Gleichzeitig gilt es, die Entwicklung über dem nahen Atlantik nicht aus den
Augen zu verlieren, wo das hochreichende Tief NATHAN unter Zellteilung (=> bis
zum Morgen zwei Kerne) UK/Irland okkupiert. Wenn auch nur sehr zögerlich,
gelangt der Westen des Vorhersageraums auf die Vorderseite des weit nach Süden
reichenden Höhentrogs, während die übrigen Landesteile noch vom scheidenden
Höhenrücken profitieren.

Von der Höhe Richtung Boden, wo unser treuer Wegbegleiter der vergangenen Tage,
das ehemalige Sturmtief MARCO, kurz vor dem Aus steht. Er wird in der Nacht vom
Oslofjord den Holmenkollen erklimmen, dort oder etwas weiter nördlich dann aber
dispergieren und in die ewigen Jagdgründe namhafter Maitiefs verschwinden.
Derweil verlagert das kleine Zwischenhoch, das uns heute beehrt hat, seinen
Schwerpunkt zum Balkan. So verbringen wir die Nacht auf den zweiten Feiertag im
Übergangbereich zwischen dem abwandernden Hoch und dem neuen Tief NATHAN im
Westen.

Wettertechnisch bedeutet das in den Abendstunden ein rasches Abklingen der
konvektiven Umlagerungen und auch die Quellbewölkung nimmt deutlich ab.
Entsprechend klart es vielerorts auf, was in der subpolaren Meeresluft bei
gleichzeitig nachlassendem Wind einen Temperaturrückgang in den einstelligen
Bereich, im Süden und in der Mitte gar verbreitet unter 5°C zur Folge hat. Dass
es dabei in Erdbodennähe punktuell in den leichten Frostbereich geht, ist ebenso
evident wie unerfreulich.

Ausgangsmaterial:
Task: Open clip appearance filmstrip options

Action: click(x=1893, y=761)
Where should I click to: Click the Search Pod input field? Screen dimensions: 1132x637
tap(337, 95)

Aufgabe: Ersetzen Sie bitte im Textauszug "Quellbewölkung" durch "Haufenbewölkung" und geben Sie den Abschnitt wieder, der mit den Worten "Wettertechnisch bedeutet das" beginnt und mit "evident wie unerfreulich." endet. Maßgeblich ist allein der Textauszug, nicht das Material.

Lösung:
Wettertechnisch bedeutet das in den Abendstunden ein rasches Abklingen der
konvektiven Umlagerungen und auch die Haufenbewölkung nimmt deutlich ab.
Entsprechend klart es vielerorts auf, was in der subpolaren Meeresluft bei
gleichzeitig nachlassendem Wind einen Temperaturrückgang in den einstelligen
Bereich, im Süden und in der Mitte gar verbreitet unter 5°C zur Folge hat. Dass
es dabei in Erdbodennähe punktuell in den leichten Frostbereich geht, ist ebenso
evident wie unerfreulich.